## Assignment
From the records below, transcribe exactly the lines that begin at the line with "Масла и смазки (141, 253)" and end at the line with "[Главная] (96, 360)", both included.

=== Given data ===

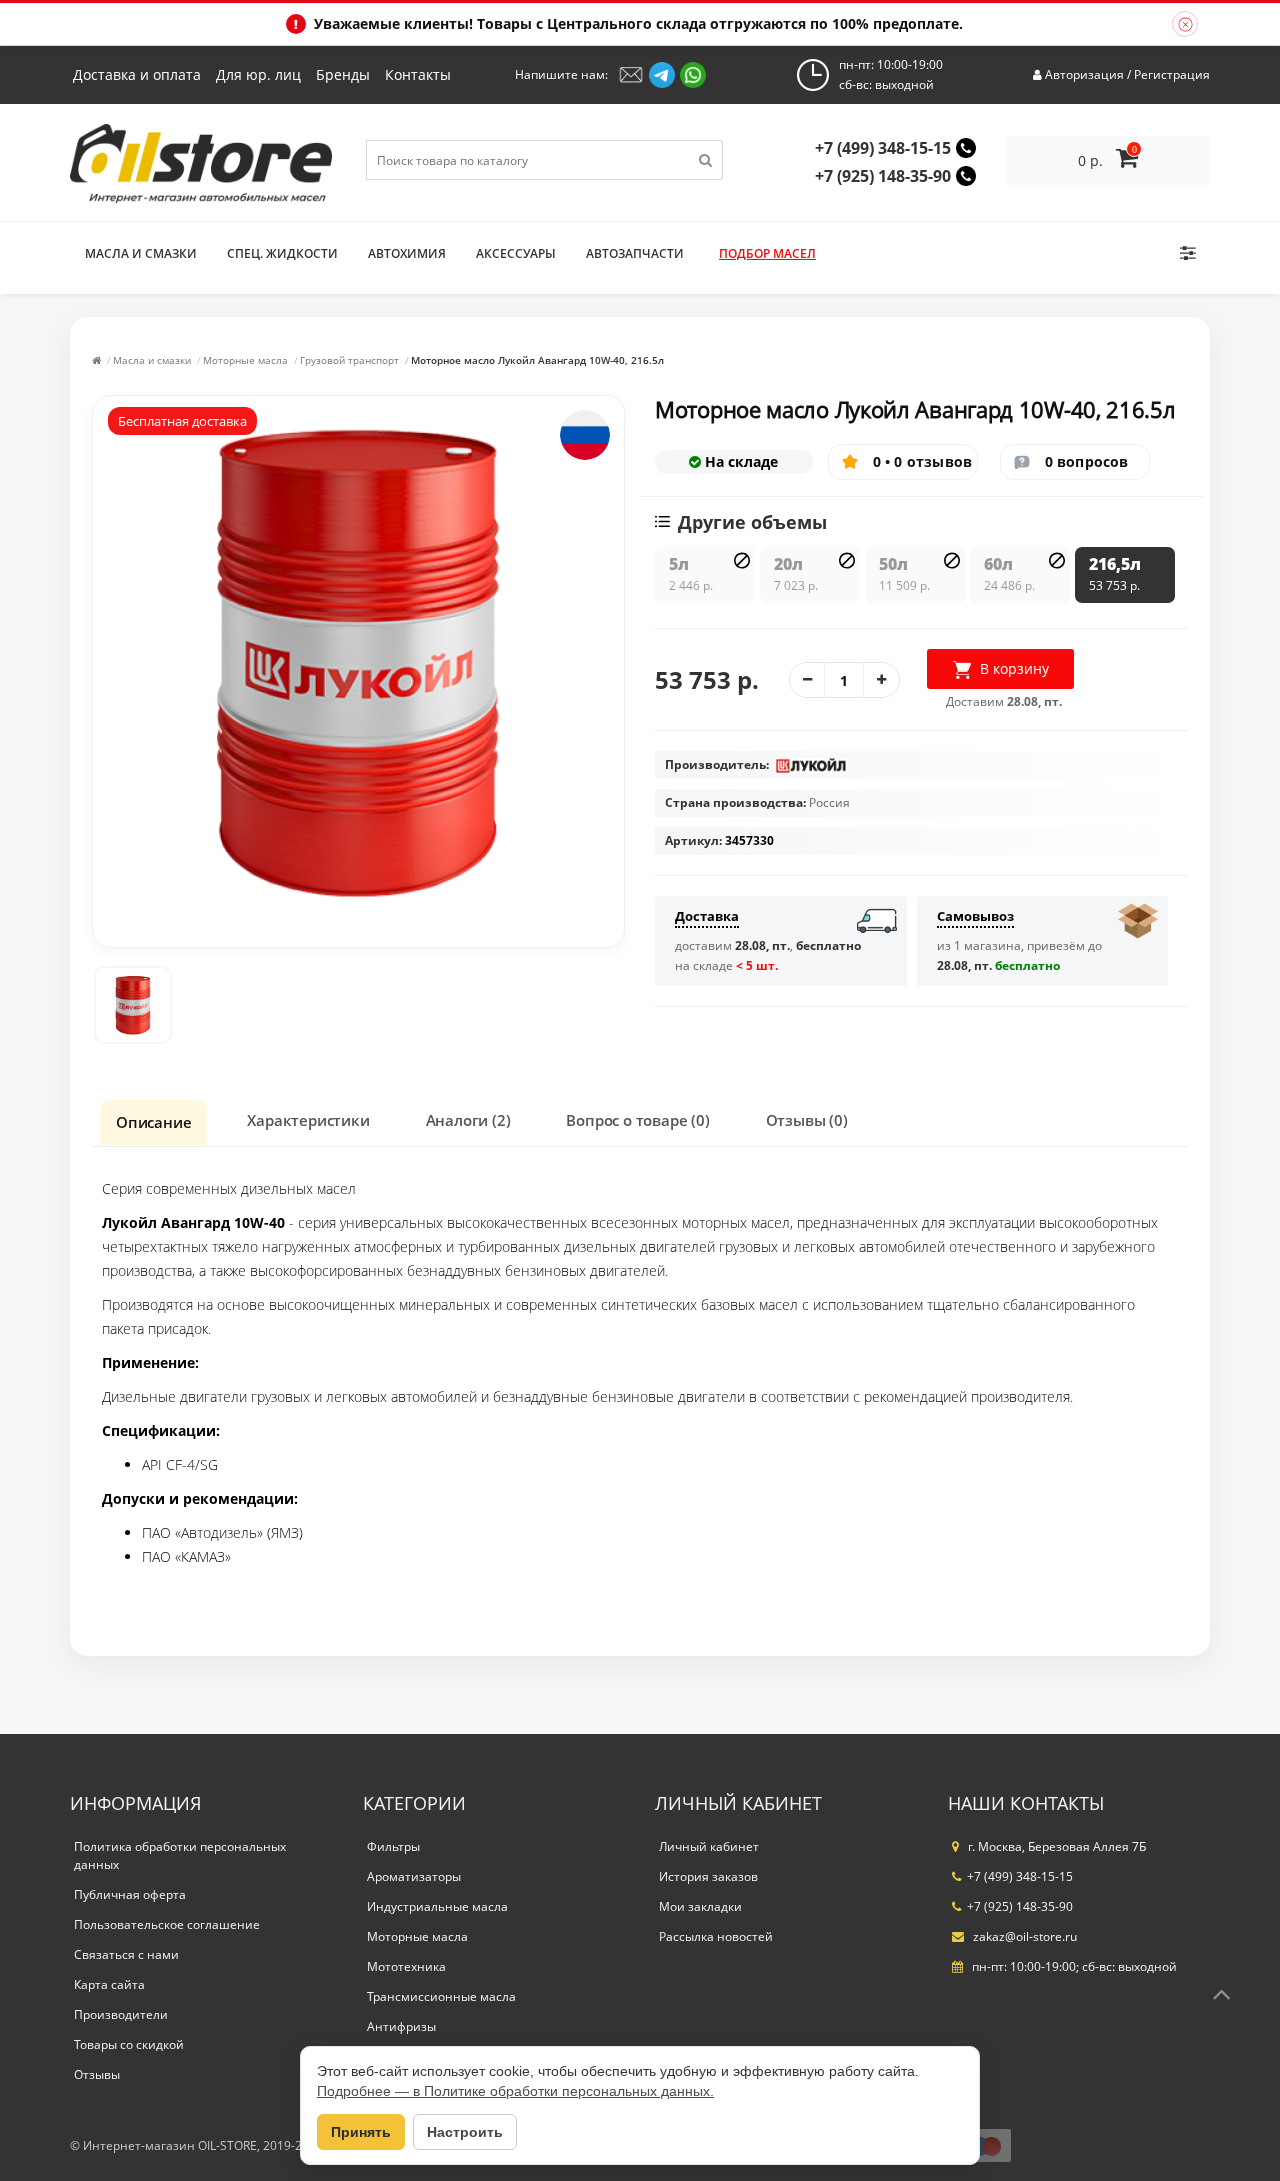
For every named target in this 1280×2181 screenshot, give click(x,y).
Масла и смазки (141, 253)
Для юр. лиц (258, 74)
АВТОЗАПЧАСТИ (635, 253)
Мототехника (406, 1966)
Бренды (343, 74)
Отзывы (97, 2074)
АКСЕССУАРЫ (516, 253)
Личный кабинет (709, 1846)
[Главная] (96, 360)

===
=== Given data ===

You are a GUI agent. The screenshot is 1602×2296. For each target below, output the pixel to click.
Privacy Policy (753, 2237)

===

## Output
Масла и смазки (141, 253)
Для юр. лиц (258, 74)
АВТОЗАПЧАСТИ (635, 253)
Мототехника (406, 1966)
Бренды (343, 74)
Отзывы (97, 2074)
АКСЕССУАРЫ (516, 253)
Личный кабинет (709, 1846)
[Главная] (96, 360)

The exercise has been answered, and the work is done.